THE PROBLEM – Print the records again, character for character.

======

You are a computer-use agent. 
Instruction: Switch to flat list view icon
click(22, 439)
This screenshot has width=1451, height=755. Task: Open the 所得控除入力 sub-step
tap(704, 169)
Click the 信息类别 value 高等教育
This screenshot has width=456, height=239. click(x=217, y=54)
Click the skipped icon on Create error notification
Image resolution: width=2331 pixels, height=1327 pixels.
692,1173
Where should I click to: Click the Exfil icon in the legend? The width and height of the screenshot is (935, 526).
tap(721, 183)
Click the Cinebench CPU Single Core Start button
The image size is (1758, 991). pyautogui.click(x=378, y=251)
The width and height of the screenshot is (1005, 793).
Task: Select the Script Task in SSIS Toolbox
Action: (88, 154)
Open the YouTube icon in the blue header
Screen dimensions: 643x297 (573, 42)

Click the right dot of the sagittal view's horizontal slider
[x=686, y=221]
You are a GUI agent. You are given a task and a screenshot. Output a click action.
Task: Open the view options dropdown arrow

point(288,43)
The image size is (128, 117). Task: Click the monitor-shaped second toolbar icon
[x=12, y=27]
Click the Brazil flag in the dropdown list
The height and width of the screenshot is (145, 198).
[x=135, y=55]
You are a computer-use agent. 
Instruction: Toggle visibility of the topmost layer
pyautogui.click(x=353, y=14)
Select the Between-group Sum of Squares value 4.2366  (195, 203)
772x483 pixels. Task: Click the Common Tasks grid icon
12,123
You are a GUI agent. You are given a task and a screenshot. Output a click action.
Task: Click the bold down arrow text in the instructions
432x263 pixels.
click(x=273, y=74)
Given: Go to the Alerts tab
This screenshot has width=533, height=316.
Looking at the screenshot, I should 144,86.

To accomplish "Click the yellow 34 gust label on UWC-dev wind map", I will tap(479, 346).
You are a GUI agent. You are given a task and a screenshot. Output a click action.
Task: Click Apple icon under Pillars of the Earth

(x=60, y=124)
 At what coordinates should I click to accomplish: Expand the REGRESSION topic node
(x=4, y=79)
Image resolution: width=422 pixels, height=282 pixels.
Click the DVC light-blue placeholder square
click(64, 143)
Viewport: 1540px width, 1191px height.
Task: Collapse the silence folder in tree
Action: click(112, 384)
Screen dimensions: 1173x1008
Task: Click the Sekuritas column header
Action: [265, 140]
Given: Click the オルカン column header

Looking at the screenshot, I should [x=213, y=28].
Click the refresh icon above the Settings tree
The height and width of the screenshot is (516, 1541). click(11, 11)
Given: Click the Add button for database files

======

WRITTEN SOLUTION –
You are a computer-use agent. 
Instruction: Switch to flat list view icon
click(22, 439)
This screenshot has width=1451, height=755. Task: Open the 所得控除入力 sub-step
tap(704, 169)
Click the 信息类别 value 高等教育
This screenshot has width=456, height=239. click(x=217, y=54)
Click the skipped icon on Create error notification
Image resolution: width=2331 pixels, height=1327 pixels.
692,1173
Where should I click to: Click the Exfil icon in the legend? The width and height of the screenshot is (935, 526).
tap(721, 183)
Click the Cinebench CPU Single Core Start button
The image size is (1758, 991). pyautogui.click(x=378, y=251)
The width and height of the screenshot is (1005, 793).
Task: Select the Script Task in SSIS Toolbox
Action: (88, 154)
Open the YouTube icon in the blue header
Screen dimensions: 643x297 (573, 42)

Click the right dot of the sagittal view's horizontal slider
[x=686, y=221]
You are a GUI agent. You are given a task and a screenshot. Output a click action.
Task: Open the view options dropdown arrow

point(288,43)
The image size is (128, 117). Task: Click the monitor-shaped second toolbar icon
[x=12, y=27]
Click the Brazil flag in the dropdown list
The height and width of the screenshot is (145, 198).
[x=135, y=55]
You are a computer-use agent. 
Instruction: Toggle visibility of the topmost layer
pyautogui.click(x=353, y=14)
Select the Between-group Sum of Squares value 4.2366  (195, 203)
772x483 pixels. Task: Click the Common Tasks grid icon
12,123
You are a GUI agent. You are given a task and a screenshot. Output a click action.
Task: Click the bold down arrow text in the instructions
432x263 pixels.
click(x=273, y=74)
Given: Go to the Alerts tab
This screenshot has width=533, height=316.
Looking at the screenshot, I should 144,86.

To accomplish "Click the yellow 34 gust label on UWC-dev wind map", I will tap(479, 346).
You are a GUI agent. You are given a task and a screenshot. Output a click action.
Task: Click Apple icon under Pillars of the Earth

(x=60, y=124)
 At what coordinates should I click to accomplish: Expand the REGRESSION topic node
(x=4, y=79)
Image resolution: width=422 pixels, height=282 pixels.
Click the DVC light-blue placeholder square
click(64, 143)
Viewport: 1540px width, 1191px height.
Task: Collapse the silence folder in tree
Action: click(112, 384)
Screen dimensions: 1173x1008
Task: Click the Sekuritas column header
Action: [265, 140]
Given: Click the オルカン column header

Looking at the screenshot, I should [x=213, y=28].
Click the refresh icon above the Settings tree
The height and width of the screenshot is (516, 1541). click(11, 11)
Given: Click the Add button for database files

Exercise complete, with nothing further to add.